Broker beware insidious margin trading curbs

Chinese regulators have punished brokers and tightened rules on margin trading. This shouldn't hurt them in the short term but longer term might be different.

Not so much buyer beware as broker beware.

The Shanghai stock market suffered its worst day for six years on Monday after Chinese regulators tightened rules on margin trading.

On Friday the China Securities Regulatory Commission punished 12 mainland brokers over rule breaches on margin trading.

Before Friday, brokers were apparently hoping for a relaxation of rules regarding margin financing, including a reduction in the minimum assets held by would-be clients.

The reality, as is typical, came as something of a surprise: twelve brokers punished, with Citic Securities, Haitong Securities and Guotai Junan Securities barred from taking on new clients for three months.

Rules were subsequently tightened, including the re-affirmation of minimum asset levels of Rmb500,000 rather than the Rmb100,000 used in reality.

“[The] CSRC’s announcement sends a clear signal that regulators may want to cool down the recent fever in the stock market,” Chen Long, chief analyst at Dongguan Bank in Guangdong, told FinanceAsia.

The Shanghai Composite index rose about 50% in 2014 and there is a clear desire for that to not overheat and reverse course.

On the face of it this is not good news for the country’s brokers, some of which are in the process of tapping capital markets for funds.

Margin financing, in which investors borrow money from brokers to buy stocks, increased by 191% between January 1, 2014 and December 19, according to JP Morgan research.

The margin financing and stock lending business is already the third-largest revenue source for brokers (around 20%), behind the brokerage and proprietary trading businesses.

Citic Securities and Haitong Securities in January kicked off an expected busy few quarters for share placements and initial public offerings by brokers; with the former seeking $3.9 billion and the latter $4.5 billion.

Guangzhou-based Guangfa Securities and Nanjing-based Huatai Securities are each eyeing a $1 billion Hong Kong listing in the first half of 2015, while Guolian Securities is also looking at a $300 million H-share listing by year-end.

Haitong Securities on Monday told investors on a call that its punishment would reduce revenue by Rmb9 million over the three-month period it is unable to pickup new clients, while a Beijing-based analyst told FinanceAsia the three banks hit with suspensions could lose 2% of revenue during the period.

Meanwhile, Credit Suisse on Monday downgraded Citic Securities' and Haitong Securities' earnings by 4%-5% given the lower assumptions on their margin finance businesses.

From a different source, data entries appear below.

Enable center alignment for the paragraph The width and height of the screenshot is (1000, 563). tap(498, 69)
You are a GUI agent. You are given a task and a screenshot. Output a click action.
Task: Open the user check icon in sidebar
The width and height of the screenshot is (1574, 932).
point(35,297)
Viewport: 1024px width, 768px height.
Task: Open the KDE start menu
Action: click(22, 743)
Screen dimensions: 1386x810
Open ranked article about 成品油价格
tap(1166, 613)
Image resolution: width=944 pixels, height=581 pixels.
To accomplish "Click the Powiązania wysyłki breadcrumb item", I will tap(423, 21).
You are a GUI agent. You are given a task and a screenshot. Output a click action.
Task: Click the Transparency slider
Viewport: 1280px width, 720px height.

The action by the CSRC is not exactly draconian and more a slap on the wrist. It is a show of strength to the industry to get its house in order or pay the price.

Haitong Securities, for example, said on the investor call that the punishment would have little impact on its capital needs and it would not revise its share placement plan.

“The punishment itself will not effect brokers’ fundraising activities,” a Beijing-based banker working on such a plan told FinanceAsia. This is a view shared by Credit Suisse.


That said, if Monday’s 7.7% drop for the Shanghai index – its biggest since June 2008 – is anything to go by, there could be a more insidious element for investors and, indirectly, for brokers looking to raise funds in the capital markets.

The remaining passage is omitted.